The observation deck’s got quite a view, my wife and daughter tell me. And what do you see?

Tokyo, Dec 2013A slice of the vastness of greater Tokyo.

How Many Watts Was Byron?

Not so cold today. By that, I mean just above zero F. The garage door opener started working again — luckily it had been stuck open — and the dog spent a little more time outside. By the weekend, I understand, temps will be above freezing. Which means meltage and then ice hazards when the refreeze comes. Winter’s a gas, that’s for sure.

Before the snow started to fall on New Year’s Eve — the snow that’s the bottom layer of our two feet or so now — I was out buying a few things and acquired a pack of 60W incandescent bulbs. Just to have some around for those few fixtures left in which we use them.

I read about the phase-out of 40W and 60W bulbs in PCMag, and the article assured readers that, “For now, though, just understand that no one will be taking away your light bulbs, only that you’ll see fewer incandescent ones in stores through the next year.”

That’s no fun. Time to start Internet rumors about squads of government hit men going around smashing incandescent bulbs. People believe less plausible things about the government, after all. (I Googled “Byron the Bulb” and the bit I wrote nearly seven years ago is on the first page.)

Subzero

The National Weather Service and its ilk weren’t kidding about how cold it would be today. According to the NWS itself in its all-cap style (a leftover from teleprinter style?):

* A PROLONGED PERIOD OF DANGEROUSLY COLD AND POTENTIALLY LIFE THREATENING WIND CHILLS WILL OCCUR THROUGH TUESDAY MORNING.

* TEMPERATURES…‌LOWS 15 BELOW TO 20 BELOW ZERO THIS EVENING THROUGH TUESDAY MORNING.

* WIND CHILLS…‌35 BELOW ZERO TO 45 BELOW ZERO THROUGH MIDDAY TUESDAY. THESE FORECAST WIND CHILLS ARE THE LOWEST IN NEARLY 20 YEARS.

* FROST BITE AND HYPOTHERMIA CAN OCCUR IN A MATTER OF MINUTES.
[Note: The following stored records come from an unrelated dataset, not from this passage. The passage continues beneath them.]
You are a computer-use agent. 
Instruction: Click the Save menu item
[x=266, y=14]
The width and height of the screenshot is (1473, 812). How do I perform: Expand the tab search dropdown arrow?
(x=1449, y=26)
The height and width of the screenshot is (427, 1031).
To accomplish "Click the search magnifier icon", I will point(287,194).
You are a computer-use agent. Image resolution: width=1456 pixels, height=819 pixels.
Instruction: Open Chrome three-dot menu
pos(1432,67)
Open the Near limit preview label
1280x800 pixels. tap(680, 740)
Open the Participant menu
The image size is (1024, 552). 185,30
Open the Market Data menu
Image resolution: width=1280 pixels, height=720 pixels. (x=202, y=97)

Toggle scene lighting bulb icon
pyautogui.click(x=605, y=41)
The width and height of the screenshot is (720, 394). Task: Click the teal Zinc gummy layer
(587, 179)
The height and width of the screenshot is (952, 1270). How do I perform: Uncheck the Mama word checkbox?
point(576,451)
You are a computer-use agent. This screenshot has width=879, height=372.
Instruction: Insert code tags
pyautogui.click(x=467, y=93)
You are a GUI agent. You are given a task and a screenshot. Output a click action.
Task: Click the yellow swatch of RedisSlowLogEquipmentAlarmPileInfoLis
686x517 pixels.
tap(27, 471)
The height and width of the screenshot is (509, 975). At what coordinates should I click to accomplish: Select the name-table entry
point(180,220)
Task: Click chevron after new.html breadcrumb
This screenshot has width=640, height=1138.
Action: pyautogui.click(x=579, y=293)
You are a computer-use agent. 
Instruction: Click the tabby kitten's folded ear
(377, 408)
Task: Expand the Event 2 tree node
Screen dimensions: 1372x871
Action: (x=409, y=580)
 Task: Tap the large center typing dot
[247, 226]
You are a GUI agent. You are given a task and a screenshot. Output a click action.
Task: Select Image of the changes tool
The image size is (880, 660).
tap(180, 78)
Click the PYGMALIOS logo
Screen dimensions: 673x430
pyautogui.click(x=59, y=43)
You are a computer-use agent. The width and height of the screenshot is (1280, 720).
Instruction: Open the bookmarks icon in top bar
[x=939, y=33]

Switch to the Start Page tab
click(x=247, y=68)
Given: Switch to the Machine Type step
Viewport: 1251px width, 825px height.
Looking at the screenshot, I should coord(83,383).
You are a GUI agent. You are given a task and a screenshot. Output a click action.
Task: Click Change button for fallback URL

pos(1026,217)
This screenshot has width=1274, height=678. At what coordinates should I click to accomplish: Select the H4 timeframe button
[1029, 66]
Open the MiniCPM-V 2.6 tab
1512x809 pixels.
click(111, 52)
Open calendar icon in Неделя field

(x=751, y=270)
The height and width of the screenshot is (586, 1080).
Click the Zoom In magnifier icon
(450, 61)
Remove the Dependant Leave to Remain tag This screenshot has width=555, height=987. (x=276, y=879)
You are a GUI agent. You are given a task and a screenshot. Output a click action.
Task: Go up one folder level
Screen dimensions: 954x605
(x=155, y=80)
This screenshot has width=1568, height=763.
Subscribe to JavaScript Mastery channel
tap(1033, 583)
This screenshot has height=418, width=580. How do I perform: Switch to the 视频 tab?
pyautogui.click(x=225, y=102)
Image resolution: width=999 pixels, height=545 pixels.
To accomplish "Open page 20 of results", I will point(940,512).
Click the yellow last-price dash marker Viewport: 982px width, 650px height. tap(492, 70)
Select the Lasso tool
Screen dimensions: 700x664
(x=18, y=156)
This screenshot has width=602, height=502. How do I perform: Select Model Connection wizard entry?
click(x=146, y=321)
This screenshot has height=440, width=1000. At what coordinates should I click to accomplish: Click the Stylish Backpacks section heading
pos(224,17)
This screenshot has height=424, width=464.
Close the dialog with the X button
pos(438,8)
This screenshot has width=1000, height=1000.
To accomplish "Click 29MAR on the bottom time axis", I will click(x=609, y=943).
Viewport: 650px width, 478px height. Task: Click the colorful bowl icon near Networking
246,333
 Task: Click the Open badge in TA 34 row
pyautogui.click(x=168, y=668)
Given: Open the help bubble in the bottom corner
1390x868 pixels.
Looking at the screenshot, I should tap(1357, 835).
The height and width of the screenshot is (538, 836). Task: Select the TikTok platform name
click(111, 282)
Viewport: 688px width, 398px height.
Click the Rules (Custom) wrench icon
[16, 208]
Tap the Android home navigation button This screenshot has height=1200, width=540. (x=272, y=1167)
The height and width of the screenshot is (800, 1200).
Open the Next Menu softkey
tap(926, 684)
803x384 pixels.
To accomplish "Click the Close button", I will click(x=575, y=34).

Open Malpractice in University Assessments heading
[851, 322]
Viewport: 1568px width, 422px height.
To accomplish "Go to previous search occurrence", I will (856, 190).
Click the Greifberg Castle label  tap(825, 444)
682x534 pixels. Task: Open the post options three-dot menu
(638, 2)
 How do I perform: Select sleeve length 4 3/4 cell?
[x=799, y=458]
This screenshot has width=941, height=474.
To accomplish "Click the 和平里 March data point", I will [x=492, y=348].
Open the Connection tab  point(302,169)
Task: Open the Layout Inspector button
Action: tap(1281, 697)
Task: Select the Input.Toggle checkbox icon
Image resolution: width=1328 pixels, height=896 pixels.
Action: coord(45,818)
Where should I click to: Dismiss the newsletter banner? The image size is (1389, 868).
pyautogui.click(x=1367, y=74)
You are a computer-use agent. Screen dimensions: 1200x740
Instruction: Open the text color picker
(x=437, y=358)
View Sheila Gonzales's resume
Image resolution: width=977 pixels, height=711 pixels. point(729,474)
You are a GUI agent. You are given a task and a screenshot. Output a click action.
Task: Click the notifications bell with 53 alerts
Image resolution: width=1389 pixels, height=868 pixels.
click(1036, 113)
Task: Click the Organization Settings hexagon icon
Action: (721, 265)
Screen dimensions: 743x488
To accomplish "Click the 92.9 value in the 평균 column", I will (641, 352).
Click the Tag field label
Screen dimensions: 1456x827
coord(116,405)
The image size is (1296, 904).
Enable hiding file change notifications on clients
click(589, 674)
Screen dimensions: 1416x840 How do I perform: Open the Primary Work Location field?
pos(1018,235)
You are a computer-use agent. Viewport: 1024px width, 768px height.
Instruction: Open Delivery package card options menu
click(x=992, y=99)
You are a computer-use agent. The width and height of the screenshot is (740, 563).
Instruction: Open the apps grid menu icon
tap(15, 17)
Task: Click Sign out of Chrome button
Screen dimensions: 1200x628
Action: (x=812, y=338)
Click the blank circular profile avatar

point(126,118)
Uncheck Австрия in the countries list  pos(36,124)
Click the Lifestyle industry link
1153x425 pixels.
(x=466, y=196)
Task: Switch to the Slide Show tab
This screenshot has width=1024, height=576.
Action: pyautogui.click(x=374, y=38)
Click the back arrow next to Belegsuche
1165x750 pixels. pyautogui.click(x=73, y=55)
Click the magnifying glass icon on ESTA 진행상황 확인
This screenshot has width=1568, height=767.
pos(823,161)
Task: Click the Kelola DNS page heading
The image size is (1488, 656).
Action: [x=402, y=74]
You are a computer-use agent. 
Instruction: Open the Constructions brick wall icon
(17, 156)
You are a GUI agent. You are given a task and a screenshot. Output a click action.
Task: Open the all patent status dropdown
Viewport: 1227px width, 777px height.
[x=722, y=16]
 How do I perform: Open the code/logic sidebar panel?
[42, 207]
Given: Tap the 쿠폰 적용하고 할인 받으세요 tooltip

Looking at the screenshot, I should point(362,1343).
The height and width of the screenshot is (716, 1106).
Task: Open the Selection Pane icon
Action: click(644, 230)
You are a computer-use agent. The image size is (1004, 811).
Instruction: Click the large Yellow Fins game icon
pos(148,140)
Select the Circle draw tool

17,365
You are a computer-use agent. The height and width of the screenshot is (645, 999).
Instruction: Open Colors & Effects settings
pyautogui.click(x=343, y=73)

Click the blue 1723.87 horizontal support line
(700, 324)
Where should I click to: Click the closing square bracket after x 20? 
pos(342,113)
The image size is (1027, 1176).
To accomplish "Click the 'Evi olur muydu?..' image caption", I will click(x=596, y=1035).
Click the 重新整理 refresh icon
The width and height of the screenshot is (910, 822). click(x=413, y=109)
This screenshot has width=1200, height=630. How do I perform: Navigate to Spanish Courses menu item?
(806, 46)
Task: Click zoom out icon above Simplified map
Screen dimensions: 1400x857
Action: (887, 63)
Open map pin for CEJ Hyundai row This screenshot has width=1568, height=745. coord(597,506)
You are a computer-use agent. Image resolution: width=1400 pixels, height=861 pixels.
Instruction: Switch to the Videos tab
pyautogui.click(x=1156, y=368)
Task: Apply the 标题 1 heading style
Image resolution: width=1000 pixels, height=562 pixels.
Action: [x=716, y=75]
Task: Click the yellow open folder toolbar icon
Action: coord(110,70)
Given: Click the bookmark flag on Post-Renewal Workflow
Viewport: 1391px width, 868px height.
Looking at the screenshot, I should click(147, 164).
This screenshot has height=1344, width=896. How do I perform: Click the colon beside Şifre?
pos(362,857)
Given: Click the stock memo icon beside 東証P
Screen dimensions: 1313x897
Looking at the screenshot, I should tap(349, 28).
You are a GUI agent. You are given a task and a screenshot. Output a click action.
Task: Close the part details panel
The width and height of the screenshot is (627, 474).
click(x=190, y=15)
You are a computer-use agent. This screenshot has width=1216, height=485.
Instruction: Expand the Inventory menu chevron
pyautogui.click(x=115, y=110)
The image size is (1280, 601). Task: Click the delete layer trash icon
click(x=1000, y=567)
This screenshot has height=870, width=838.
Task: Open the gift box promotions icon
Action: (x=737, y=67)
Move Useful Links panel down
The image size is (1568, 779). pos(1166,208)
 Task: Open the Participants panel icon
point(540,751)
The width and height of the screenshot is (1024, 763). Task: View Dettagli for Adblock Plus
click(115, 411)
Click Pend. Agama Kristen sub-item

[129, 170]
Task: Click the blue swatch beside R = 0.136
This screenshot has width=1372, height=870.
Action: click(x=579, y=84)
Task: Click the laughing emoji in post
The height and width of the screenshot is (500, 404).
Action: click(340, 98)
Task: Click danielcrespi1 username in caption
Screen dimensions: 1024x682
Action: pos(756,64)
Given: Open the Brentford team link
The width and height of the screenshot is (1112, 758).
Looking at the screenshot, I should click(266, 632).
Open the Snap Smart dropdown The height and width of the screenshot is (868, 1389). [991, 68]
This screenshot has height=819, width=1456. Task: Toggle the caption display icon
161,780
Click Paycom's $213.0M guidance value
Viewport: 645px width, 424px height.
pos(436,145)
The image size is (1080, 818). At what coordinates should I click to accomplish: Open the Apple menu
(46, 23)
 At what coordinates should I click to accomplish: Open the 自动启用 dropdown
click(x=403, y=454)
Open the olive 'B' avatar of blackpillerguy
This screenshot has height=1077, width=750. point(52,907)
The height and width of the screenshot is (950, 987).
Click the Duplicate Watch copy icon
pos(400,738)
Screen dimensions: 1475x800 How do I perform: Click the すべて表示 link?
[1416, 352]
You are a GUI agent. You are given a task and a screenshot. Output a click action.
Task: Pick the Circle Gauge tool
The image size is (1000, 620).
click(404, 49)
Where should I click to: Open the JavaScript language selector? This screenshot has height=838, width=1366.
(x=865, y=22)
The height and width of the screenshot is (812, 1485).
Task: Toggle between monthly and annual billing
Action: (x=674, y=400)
All day, despite abundant sunshine, the cold seemed like it was pressing on the walls of the house, reaching its icy fingers into the small crevices under the doors, frosting some of the windows, impairing the glow of the compact florescent bulb on the back porch, interfering with the operation of the garage door opener, causing problems with our broadband service, and inspiring the furnace to switch on constantly. The good old gas furnace, boon of modernity.

As expected, no one had to go to school, and we got calls in the afternoon confirming that no one would on Tuesday, either. The mailman made it, though I wouldn’t have been upset if he’d skipped the day. The garbageman and recycle truck driver didn’t make it. It was too cold even for the dog. She’d dash outside for a minute, do her business in her favorite patch of back yard – buried pretty deep now – and hurry back.

The Snows of Yesteryear Are Still Around

On New Year’s Eve 2013, snow started to fall in northern Illinois. Nothing dramatic, just steady snow that kept coming down, well into the new year. Good thing I didn’t have anywhere in particular to go around the turn of the year. For her part, the dog had to be content to bound around the drifts in the back yard.

Payton Jan 2, 2014It’s been snowing on and off since then, like a slow-motion blizzard. Word is that temps will be significantly subzero tomorrow, as low as it’s been here in 10? 20 years? Both schools have called off classes.

I’ve read that it was down to −27 °F in January 1985, the record low. We’re not expected to break that record tomorrow, but it’ll be unpleasantly close enough. Glad I wasn’t here for that low. Someone who lived through it once told me that when the temperature got back to zero, it felt almost warm.